The CDC says that the actual farm or slaughter plant that was the source of the outbreak will never be known. The report stated that the meat came from animals originating from farms throughout six Western states and from one of six slaughter plants. “No one slaughter plant or farm was identified as the source,” the CDC stated.

U.S. Department of Agriculture officials, who operate the nation’s meat inspection program, have conceded in recent weeks that inadequate record keeping at slaughter facilities, and elsewhere along the processing chain, is partially to blame for the government’s failure to pinpoint the source of contamination.

E. coli 0157:H7 lives in the intestines of otherwise healthy cattle and can contaminate meat during slaughter.
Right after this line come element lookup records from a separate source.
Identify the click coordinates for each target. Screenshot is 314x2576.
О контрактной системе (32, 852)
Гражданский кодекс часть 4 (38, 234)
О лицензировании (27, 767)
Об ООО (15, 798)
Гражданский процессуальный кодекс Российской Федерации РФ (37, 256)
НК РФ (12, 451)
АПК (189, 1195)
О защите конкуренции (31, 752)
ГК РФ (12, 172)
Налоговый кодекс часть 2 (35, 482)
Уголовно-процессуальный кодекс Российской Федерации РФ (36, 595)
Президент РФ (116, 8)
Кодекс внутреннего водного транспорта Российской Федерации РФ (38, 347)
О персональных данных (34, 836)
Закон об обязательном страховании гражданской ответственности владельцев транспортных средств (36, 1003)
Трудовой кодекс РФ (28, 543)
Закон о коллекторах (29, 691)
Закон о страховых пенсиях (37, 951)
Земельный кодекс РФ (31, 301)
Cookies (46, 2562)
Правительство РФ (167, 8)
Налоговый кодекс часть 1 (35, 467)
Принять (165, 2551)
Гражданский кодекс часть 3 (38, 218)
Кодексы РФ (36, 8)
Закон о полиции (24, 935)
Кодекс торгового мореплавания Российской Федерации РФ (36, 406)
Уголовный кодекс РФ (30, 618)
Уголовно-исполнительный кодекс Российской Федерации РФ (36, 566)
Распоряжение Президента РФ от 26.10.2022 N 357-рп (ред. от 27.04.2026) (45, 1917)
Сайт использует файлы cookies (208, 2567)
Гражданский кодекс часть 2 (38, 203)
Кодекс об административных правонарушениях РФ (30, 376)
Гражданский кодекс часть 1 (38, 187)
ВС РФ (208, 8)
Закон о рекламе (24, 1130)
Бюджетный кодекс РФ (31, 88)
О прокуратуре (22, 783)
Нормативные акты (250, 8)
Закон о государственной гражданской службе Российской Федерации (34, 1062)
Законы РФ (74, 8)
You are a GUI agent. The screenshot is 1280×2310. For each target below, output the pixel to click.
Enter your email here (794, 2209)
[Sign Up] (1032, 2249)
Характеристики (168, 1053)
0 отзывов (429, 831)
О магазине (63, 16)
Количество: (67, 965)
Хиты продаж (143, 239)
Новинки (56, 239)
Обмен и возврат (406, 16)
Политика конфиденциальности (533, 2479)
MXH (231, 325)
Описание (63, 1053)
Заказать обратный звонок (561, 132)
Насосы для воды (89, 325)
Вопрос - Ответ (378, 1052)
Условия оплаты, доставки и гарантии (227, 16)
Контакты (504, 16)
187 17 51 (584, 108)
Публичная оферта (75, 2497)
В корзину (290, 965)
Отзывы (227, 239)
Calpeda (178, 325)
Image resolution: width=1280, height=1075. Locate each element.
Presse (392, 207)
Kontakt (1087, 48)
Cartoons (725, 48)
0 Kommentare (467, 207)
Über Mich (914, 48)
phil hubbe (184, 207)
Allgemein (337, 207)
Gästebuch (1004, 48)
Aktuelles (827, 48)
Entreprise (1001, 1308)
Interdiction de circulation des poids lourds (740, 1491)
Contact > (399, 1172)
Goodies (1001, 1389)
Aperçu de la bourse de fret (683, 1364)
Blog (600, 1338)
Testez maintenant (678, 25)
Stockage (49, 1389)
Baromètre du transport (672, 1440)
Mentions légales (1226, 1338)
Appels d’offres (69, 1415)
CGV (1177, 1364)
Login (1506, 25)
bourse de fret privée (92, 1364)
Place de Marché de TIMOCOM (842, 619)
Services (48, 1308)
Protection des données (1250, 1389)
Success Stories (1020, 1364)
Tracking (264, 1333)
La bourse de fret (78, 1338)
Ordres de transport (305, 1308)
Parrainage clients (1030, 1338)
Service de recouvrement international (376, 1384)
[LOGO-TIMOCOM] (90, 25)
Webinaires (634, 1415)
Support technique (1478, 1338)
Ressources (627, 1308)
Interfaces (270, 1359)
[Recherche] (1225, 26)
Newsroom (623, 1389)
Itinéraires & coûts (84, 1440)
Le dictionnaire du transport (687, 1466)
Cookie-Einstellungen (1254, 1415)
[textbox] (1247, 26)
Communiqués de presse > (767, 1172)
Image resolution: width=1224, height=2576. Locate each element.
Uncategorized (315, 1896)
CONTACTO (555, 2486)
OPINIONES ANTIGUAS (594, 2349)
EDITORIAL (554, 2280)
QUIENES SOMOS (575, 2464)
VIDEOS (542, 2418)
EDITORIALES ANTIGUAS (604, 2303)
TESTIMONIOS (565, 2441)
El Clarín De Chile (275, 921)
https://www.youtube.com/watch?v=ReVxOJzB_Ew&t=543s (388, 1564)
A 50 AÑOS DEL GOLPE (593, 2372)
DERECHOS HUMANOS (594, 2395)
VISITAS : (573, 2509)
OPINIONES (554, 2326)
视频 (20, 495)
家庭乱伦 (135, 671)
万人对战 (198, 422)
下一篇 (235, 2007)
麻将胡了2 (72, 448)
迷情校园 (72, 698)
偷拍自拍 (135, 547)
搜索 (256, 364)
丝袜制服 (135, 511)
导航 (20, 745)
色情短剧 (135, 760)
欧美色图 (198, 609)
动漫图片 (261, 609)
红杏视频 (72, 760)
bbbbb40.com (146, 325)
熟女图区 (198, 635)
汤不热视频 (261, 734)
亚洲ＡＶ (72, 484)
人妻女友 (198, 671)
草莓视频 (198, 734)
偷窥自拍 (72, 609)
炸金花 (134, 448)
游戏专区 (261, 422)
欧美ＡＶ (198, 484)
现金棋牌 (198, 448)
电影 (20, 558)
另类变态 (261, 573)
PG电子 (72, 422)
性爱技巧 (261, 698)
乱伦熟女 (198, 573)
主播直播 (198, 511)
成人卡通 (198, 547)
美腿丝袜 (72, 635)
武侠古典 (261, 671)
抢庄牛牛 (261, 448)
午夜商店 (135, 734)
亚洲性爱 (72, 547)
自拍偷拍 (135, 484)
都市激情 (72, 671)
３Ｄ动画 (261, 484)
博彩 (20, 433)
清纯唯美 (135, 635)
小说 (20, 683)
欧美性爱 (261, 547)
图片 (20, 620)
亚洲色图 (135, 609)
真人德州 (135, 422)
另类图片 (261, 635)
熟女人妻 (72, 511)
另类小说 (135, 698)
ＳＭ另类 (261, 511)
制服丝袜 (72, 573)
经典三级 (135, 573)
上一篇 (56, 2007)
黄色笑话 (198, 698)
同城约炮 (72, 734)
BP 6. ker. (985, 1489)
The process of grinding beef may transfer pathogens from the surface of the meat to the interior where the bacteria can multiply under proper conditions. The CDC reports that “undercooking of hamburger patties likely played an important role” in the January outbreak.

The article recommends that consumers cook ground beef until the interior is no longer pink, or to at least 155 degrees, and the meat’s juices run clear.